1. Units and Measurement

Fundamental quantities: Length (m), Mass (kg), Time (s), Temperature (K), Electric Current (A), Amount (mol), Luminous Intensity (cd).
Dimensional Analysis: Checking correctness of equations. Deducing relationships.

2. Kinematics

Motion in 1D

Equations: v = u + at. s = ut + ½at². v² = u² + 2as.
Graphs: v-t graph: slope = acceleration. Area under = displacement.

Motion in 2D — Projectile Motion

Horizontal: uₓ = u cos θ (constant). Vertical: uᵧ = u sin θ (decelerates by g).
Time of flight: T = 2u sin θ/g. Range: R = u² sin 2θ/g. Max range at θ = 45°. Max height: H = u² sin²θ/2g.

Circular Motion

Centripetal acceleration: a = v²/r = ω²r. Centripetal force = mv²/r.

3. Newton's Laws of Motion

Law	Statement
First (Inertia)	Body continues in its state UNLESS acted upon by an external unbalanced force.
Second	F = ma (Force = mass × acceleration).
Third	Action and reaction are EQUAL and OPPOSITE. Act on DIFFERENT bodies.

Friction

Static (fₛ ≤ μₛN). Kinetic (fₖ = μₖN). μₛ > μₖ. Friction opposes RELATIVE motion.
Angle of repose: tan θ = μ.

Free Body Diagrams — Essential tool. Isolate the body. Draw ALL forces. Apply F=ma.

4. Work, Energy and Power

Work: W = Fd cos θ. Unit: Joule (J). Positive (θ<90°). Negative (θ>90°). Zero (θ=90°).
Kinetic Energy: K = ½mv². Potential Energy: U = mgh (gravitational).
Work-Energy Theorem: W_net = ΔK = K_f — K_i.
Conservation of Mechanical Energy: If only conservative forces act: K + U = CONSTANT.
Power: P = W/t. Unit: Watt (W). 1 HP = 746 W.

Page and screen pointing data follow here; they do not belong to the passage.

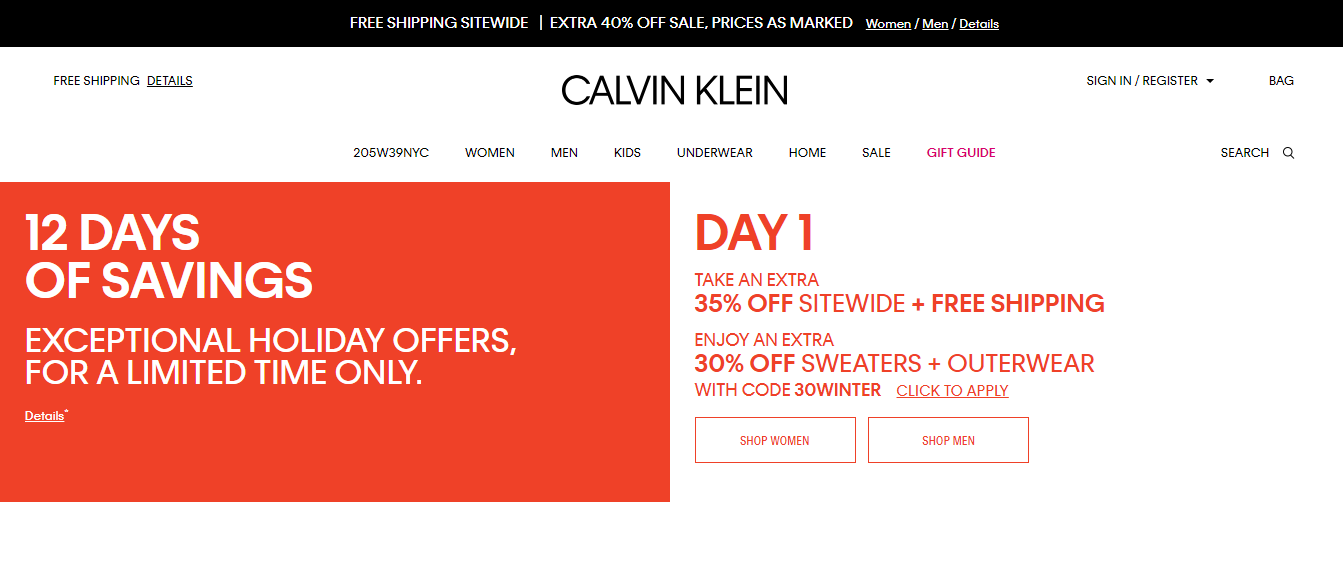Open the Home category
Image resolution: width=1343 pixels, height=574 pixels.
[x=807, y=153]
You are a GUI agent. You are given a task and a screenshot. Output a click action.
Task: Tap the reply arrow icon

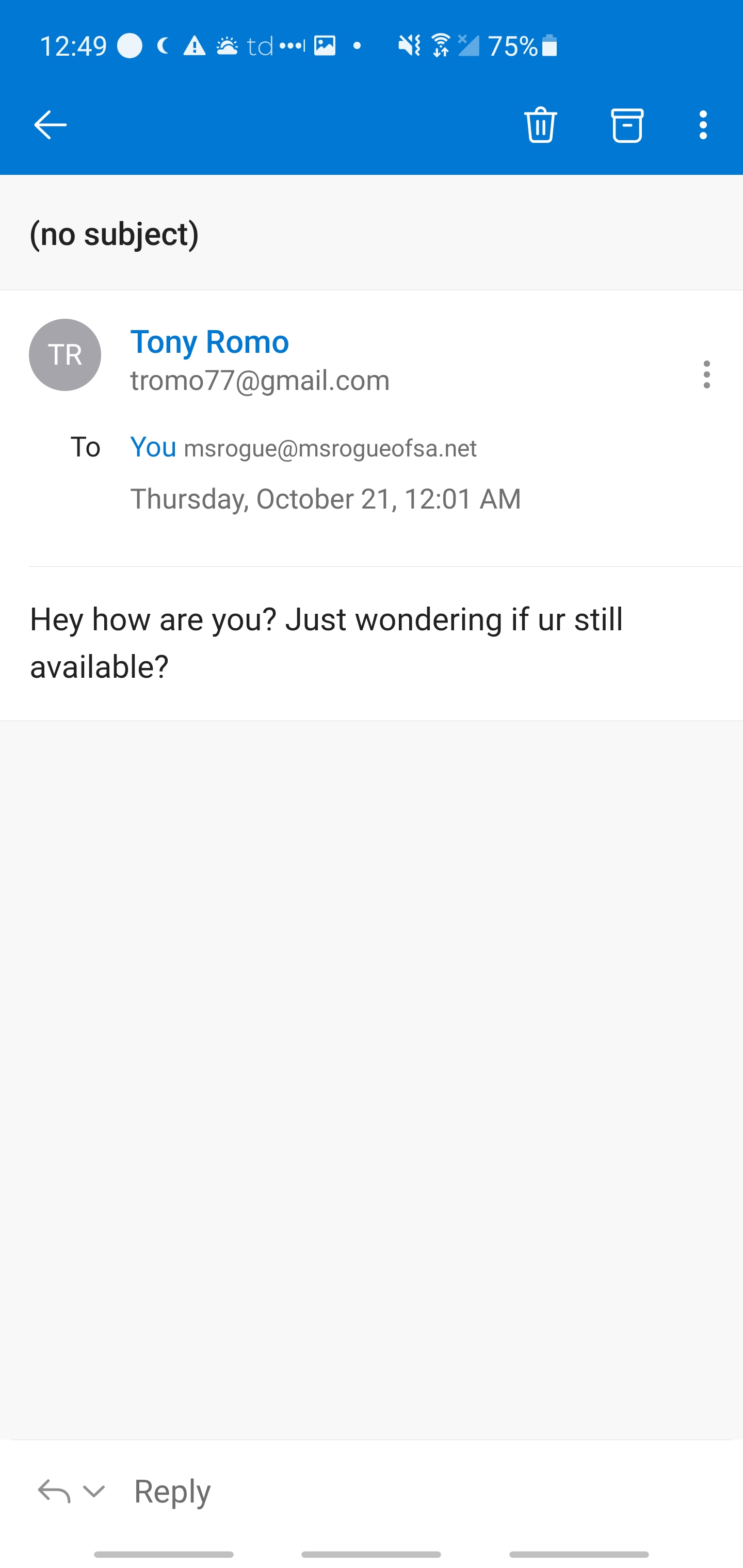pos(54,1491)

5. Rotational Motion & Centre of Mass

Angular velocity ω = dθ/dt. Angular acceleration α = dω/dt.
Equations for CONSTANT angular acceleration: ω = ω₀ + αt. θ = ω₀t + ½αt². ω² = ω₀² + 2αθ.
Torque: τ = r × F = Iα. Moment of Inertia I = Σmᵢrᵢ².
Angular Momentum: L = Iω. Conserved if NO external torque.
Centre of Mass: X_CM = Σmᵢxᵢ/Σmᵢ.

6. Gravitation

Newton's Law of Universal Gravitation

F = Gm₁m₂/r². G = 6.67 × 10⁻¹¹ Nm²/kg².

Acceleration due to Gravity

g = GM/R². g decreases with ALTITUDE and DEPTH. g varies with LATITUDE (Earth's rotation).

Satellites

Orbital velocity: v = √(GM/r). Escape velocity: vₑ = √(2GM/R) = √(2gR). Earth: ~11.2 km/s.

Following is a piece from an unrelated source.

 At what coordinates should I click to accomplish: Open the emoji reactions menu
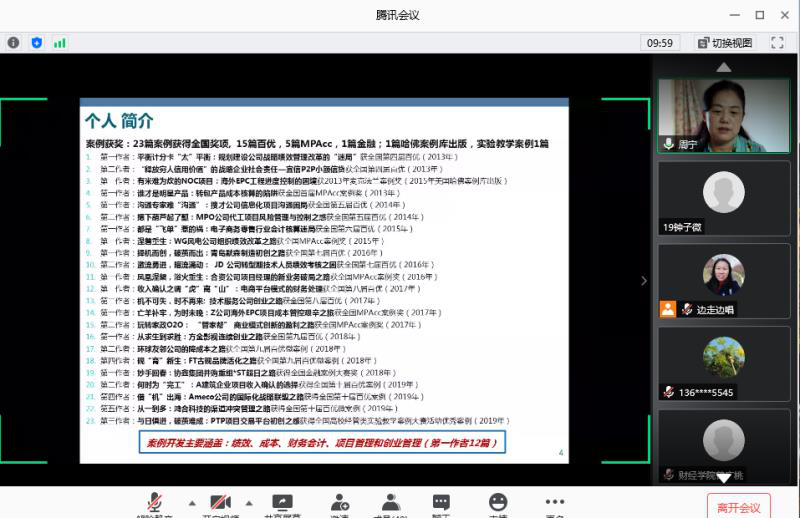click(x=498, y=502)
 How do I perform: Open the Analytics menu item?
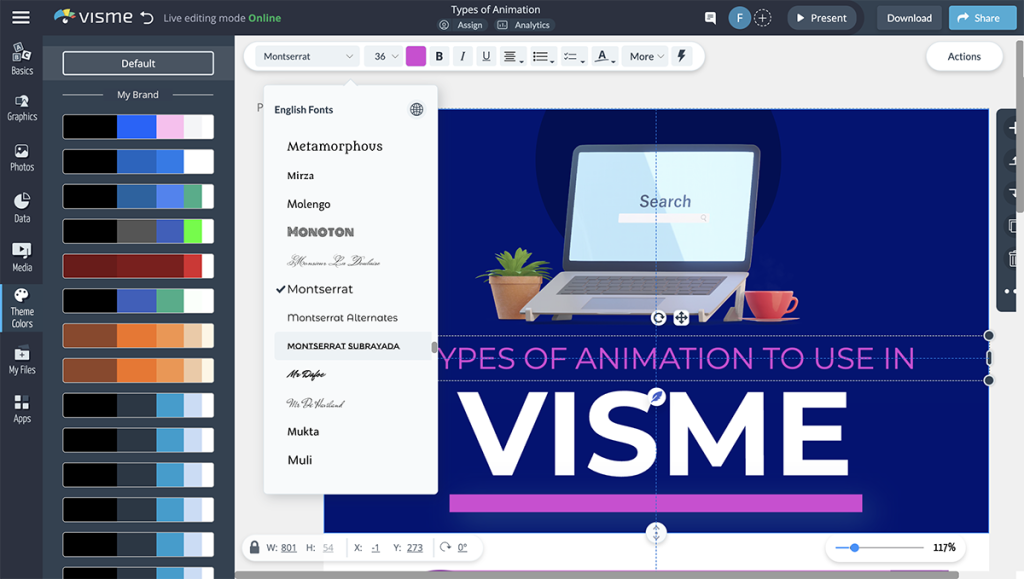pos(524,24)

7. Properties of Bulk Matter

Elasticity

Stress = F/A. Strain = ΔL/L. Young's Modulus Y = Stress/Strain.
Hooke's Law: Within elastic limit, stress ∝ strain.

Fluid Pressure

P = hρg. Pascal's Law: Pressure applied to enclosed fluid transmitted UNDIMINISHED.
Archimedes' Principle: Upthrust = weight of fluid DISPLACED.
Bernoulli's Theorem: P/ρ + v²/2 + gh = constant. (Along a streamline, steady, incompressible, non-viscous flow).

Viscosity

Resistance of fluid to flow. η. Stokes' Law: F = 6πηrv.

Surface Tension

Force per unit length. Capillary rise: h = 2S cos θ/(ρgr).

8. Heat and Thermodynamics

Thermal Expansion

ΔL = L₀ α ΔT (linear). ΔA = A₀ β ΔT (area — β ≈ 2α). ΔV = V₀ γ ΔT (volume — γ ≈ 3α).

Specific Heat: Q = mcΔθ. Latent Heat: Q = mL. Calorimetry: Heat lost = Heat gained.

Kinetic Theory of Gases

PV = nRT. KE per molecule = (3/2)kT. Average speed: v̄ = √(8kT/πm).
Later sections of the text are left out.